**What is needed**
Retype the lines of the listing below word for word, starting with the line that contains "Contact Us (57, 1171)" and continuing through the end of the listing, with both ends included.

**Records**
===============

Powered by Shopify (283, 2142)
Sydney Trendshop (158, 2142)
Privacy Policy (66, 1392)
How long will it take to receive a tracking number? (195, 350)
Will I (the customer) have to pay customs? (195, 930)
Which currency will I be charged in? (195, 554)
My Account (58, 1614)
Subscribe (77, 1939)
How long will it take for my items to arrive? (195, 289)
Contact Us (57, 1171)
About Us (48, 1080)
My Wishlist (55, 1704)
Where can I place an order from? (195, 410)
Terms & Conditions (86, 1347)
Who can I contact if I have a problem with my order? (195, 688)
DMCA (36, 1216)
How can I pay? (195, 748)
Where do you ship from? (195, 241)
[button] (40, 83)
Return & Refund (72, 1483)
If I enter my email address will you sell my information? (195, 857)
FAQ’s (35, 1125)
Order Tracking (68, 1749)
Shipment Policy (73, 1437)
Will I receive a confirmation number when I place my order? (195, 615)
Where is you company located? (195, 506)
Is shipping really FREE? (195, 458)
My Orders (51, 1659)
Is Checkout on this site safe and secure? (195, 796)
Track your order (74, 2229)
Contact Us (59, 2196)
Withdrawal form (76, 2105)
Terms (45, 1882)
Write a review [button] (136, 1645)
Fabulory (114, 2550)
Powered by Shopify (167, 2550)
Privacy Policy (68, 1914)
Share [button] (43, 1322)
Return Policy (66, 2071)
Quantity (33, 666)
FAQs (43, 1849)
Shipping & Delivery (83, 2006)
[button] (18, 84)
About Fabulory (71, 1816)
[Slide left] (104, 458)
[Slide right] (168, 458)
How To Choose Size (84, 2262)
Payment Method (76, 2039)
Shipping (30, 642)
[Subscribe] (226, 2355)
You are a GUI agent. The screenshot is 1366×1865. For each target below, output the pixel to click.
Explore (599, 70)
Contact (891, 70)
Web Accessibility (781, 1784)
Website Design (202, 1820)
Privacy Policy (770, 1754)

===============

**Exercise answer**
Contact Us (57, 1171)
About Us (48, 1080)
My Wishlist (55, 1704)
Where can I place an order from? (195, 410)
Terms & Conditions (86, 1347)
Who can I contact if I have a problem with my order? (195, 688)
DMCA (36, 1216)
How can I pay? (195, 748)
Where do you ship from? (195, 241)
[button] (40, 83)
Return & Refund (72, 1483)
If I enter my email address will you sell my information? (195, 857)
FAQ’s (35, 1125)
Order Tracking (68, 1749)
Shipment Policy (73, 1437)
Will I receive a confirmation number when I place my order? (195, 615)
Where is you company located? (195, 506)
Is shipping really FREE? (195, 458)
My Orders (51, 1659)
Is Checkout on this site safe and secure? (195, 796)
Track your order (74, 2229)
Contact Us (59, 2196)
Withdrawal form (76, 2105)
Terms (45, 1882)
Write a review [button] (136, 1645)
Fabulory (114, 2550)
Powered by Shopify (167, 2550)
Privacy Policy (68, 1914)
Share [button] (43, 1322)
Return Policy (66, 2071)
Quantity (33, 666)
FAQs (43, 1849)
Shipping & Delivery (83, 2006)
[button] (18, 84)
About Fabulory (71, 1816)
[Slide left] (104, 458)
[Slide right] (168, 458)
How To Choose Size (84, 2262)
Payment Method (76, 2039)
Shipping (30, 642)
[Subscribe] (226, 2355)
You are a GUI agent. The screenshot is 1366×1865. For each target below, output the pixel to click.
Explore (599, 70)
Contact (891, 70)
Web Accessibility (781, 1784)
Website Design (202, 1820)
Privacy Policy (770, 1754)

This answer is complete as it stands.